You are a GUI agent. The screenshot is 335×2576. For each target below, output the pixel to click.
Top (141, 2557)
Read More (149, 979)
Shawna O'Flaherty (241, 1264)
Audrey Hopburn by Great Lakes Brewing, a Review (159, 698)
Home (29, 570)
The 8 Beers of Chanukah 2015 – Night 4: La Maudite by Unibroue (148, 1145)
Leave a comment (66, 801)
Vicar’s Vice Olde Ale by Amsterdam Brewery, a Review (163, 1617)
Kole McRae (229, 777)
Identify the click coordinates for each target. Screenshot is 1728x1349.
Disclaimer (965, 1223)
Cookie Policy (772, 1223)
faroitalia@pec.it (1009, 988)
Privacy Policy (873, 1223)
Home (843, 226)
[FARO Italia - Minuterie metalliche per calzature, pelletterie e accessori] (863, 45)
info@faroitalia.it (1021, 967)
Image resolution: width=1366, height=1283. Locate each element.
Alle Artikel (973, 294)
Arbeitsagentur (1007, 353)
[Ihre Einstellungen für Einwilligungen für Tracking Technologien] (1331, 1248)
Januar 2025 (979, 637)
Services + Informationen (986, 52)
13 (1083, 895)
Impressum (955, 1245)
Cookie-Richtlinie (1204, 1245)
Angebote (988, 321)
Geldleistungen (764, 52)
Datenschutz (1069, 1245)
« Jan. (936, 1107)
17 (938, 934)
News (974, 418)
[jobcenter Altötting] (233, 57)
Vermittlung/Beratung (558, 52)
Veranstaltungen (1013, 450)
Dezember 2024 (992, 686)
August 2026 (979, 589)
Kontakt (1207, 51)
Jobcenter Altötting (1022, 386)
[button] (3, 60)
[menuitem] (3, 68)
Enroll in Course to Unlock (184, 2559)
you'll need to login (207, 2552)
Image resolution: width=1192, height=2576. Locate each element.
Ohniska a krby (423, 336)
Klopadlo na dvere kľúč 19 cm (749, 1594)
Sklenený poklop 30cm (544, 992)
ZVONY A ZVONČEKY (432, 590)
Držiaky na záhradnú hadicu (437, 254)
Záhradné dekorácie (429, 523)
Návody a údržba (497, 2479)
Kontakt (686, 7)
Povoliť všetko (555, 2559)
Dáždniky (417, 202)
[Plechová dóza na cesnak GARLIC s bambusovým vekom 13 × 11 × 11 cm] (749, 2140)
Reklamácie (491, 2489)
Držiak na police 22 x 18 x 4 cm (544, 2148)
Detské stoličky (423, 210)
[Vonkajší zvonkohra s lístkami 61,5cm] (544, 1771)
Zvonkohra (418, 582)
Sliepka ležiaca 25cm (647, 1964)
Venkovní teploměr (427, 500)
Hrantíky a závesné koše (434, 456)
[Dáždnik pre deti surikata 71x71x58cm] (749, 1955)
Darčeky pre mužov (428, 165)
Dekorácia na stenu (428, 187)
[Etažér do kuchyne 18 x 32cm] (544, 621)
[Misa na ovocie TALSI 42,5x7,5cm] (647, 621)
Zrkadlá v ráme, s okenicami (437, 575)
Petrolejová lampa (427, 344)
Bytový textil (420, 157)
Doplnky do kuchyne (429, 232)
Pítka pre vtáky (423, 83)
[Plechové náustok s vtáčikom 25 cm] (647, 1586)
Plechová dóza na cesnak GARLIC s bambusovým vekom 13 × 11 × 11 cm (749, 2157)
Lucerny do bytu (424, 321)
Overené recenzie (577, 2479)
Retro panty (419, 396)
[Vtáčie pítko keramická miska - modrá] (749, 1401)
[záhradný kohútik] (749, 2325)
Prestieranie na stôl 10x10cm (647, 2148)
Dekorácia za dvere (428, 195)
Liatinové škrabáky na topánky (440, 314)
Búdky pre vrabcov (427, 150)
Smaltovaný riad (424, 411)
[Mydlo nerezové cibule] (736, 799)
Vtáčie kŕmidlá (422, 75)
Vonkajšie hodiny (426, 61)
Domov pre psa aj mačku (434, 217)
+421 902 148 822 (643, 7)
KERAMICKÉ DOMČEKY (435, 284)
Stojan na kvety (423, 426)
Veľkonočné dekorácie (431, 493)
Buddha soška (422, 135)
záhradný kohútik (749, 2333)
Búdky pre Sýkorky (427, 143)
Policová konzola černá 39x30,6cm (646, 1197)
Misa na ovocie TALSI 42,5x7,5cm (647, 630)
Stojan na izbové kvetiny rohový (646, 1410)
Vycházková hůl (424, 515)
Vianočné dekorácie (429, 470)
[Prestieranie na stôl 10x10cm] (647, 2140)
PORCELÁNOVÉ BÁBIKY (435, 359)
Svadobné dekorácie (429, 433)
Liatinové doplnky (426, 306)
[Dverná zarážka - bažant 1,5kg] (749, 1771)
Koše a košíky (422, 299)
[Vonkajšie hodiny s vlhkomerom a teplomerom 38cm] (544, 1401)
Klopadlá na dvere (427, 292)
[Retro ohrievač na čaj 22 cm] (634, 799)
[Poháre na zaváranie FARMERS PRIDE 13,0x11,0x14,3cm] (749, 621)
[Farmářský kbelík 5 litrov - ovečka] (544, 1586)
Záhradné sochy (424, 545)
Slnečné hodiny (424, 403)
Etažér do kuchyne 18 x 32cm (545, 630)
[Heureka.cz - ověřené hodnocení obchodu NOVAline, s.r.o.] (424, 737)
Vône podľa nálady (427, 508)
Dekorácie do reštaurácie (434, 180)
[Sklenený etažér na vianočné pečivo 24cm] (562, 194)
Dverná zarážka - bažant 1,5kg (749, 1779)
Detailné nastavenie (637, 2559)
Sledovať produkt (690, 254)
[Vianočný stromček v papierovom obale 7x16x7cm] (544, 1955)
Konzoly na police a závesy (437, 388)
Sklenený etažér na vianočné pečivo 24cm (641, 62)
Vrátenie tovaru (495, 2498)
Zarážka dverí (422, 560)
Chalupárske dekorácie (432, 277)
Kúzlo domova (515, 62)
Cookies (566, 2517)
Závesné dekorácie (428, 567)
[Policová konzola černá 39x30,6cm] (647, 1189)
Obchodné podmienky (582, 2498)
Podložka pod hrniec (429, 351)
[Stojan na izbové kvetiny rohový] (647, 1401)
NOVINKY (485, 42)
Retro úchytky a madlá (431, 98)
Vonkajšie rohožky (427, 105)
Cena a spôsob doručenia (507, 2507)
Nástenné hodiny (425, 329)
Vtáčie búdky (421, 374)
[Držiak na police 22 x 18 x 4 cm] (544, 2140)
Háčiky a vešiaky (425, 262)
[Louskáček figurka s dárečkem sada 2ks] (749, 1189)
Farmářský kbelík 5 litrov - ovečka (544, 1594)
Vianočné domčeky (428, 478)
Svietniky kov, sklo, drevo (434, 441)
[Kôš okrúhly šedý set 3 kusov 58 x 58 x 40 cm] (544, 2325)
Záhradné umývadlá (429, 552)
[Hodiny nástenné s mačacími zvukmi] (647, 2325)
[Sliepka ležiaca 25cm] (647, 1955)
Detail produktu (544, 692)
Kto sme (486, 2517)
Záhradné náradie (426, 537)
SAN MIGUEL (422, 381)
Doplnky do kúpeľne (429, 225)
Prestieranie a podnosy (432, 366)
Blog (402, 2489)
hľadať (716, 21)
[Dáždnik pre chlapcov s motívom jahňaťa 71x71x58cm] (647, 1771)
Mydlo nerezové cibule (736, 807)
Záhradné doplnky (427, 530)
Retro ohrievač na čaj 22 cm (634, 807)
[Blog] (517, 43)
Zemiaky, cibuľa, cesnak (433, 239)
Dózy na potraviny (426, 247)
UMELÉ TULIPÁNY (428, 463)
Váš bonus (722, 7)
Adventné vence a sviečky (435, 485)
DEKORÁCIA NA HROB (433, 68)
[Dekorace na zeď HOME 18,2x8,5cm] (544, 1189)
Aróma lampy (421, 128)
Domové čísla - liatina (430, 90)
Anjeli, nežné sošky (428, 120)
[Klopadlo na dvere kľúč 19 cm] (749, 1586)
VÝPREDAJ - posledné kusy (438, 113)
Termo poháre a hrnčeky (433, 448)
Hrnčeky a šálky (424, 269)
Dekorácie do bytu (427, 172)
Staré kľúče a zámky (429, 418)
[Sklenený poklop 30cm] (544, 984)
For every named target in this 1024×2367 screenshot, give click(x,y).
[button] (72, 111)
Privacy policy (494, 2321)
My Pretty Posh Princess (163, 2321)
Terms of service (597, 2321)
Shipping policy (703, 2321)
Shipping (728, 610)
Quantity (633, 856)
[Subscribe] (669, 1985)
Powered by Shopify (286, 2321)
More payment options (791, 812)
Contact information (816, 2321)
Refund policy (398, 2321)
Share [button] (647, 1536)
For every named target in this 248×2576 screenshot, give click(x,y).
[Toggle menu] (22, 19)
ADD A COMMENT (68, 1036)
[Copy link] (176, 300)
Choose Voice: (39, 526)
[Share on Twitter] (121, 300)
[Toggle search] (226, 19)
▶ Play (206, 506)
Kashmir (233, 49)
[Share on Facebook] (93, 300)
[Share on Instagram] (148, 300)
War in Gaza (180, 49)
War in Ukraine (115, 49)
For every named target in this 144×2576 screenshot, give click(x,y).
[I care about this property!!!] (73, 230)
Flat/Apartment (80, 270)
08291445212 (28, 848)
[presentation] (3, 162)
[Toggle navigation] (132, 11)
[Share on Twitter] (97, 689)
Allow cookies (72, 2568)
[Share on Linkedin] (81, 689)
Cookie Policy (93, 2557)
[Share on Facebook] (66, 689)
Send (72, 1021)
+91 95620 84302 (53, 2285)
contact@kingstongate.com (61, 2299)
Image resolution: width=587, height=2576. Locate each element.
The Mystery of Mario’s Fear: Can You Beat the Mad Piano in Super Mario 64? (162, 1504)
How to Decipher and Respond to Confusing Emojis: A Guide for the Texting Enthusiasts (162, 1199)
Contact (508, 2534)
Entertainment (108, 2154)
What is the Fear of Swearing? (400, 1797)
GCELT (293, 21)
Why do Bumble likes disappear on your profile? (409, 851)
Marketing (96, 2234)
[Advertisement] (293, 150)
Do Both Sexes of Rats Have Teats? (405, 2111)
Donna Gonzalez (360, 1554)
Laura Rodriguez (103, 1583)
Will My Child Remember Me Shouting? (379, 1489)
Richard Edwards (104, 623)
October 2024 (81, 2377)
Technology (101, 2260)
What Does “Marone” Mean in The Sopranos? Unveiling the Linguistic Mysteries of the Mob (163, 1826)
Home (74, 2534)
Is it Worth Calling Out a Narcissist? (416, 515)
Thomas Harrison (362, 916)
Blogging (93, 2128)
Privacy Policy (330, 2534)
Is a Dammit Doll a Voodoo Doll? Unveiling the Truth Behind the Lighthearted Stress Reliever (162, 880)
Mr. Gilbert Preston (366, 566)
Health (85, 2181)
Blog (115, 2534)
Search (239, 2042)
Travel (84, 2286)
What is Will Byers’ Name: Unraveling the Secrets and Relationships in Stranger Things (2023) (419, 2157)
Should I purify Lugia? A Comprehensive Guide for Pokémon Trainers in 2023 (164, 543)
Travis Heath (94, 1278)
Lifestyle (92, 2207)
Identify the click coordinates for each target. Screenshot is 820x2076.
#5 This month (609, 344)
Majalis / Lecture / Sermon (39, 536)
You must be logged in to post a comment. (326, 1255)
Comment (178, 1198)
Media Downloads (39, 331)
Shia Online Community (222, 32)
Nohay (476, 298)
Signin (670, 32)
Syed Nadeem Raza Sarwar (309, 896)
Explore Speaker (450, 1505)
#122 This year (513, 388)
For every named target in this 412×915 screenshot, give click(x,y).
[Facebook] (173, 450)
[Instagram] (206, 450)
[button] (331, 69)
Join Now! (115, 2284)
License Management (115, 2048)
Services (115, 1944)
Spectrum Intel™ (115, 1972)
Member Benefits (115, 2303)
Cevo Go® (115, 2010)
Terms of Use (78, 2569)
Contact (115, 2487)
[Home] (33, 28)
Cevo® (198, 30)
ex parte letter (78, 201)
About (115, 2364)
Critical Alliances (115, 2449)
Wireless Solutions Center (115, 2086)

:::::

* **Action item**
Only one stretch of the data above is needed. Restate it word for word, from the line containing "[Stojan na izbové kvetiny rohový] (647, 1401)" through the line containing "Doplnky do kúpeľne (429, 225)", both ends included.

* **Exercise solution**
[Stojan na izbové kvetiny rohový] (647, 1401)
NOVINKY (485, 42)
Retro úchytky a madlá (431, 98)
Vonkajšie rohožky (427, 105)
Cena a spôsob doručenia (507, 2507)
Nástenné hodiny (425, 329)
Vtáčie búdky (421, 374)
[Držiak na police 22 x 18 x 4 cm] (544, 2140)
Háčiky a vešiaky (425, 262)
[Louskáček figurka s dárečkem sada 2ks] (749, 1189)
Farmářský kbelík 5 litrov - ovečka (544, 1594)
Vianočné domčeky (428, 478)
Svietniky kov, sklo, drevo (434, 441)
[Kôš okrúhly šedý set 3 kusov 58 x 58 x 40 cm] (544, 2325)
Záhradné umývadlá (429, 552)
[Hodiny nástenné s mačacími zvukmi] (647, 2325)
[Sliepka ležiaca 25cm] (647, 1955)
Detail produktu (544, 692)
Kto sme (486, 2517)
Záhradné náradie (426, 537)
SAN MIGUEL (422, 381)
Doplnky do kúpeľne (429, 225)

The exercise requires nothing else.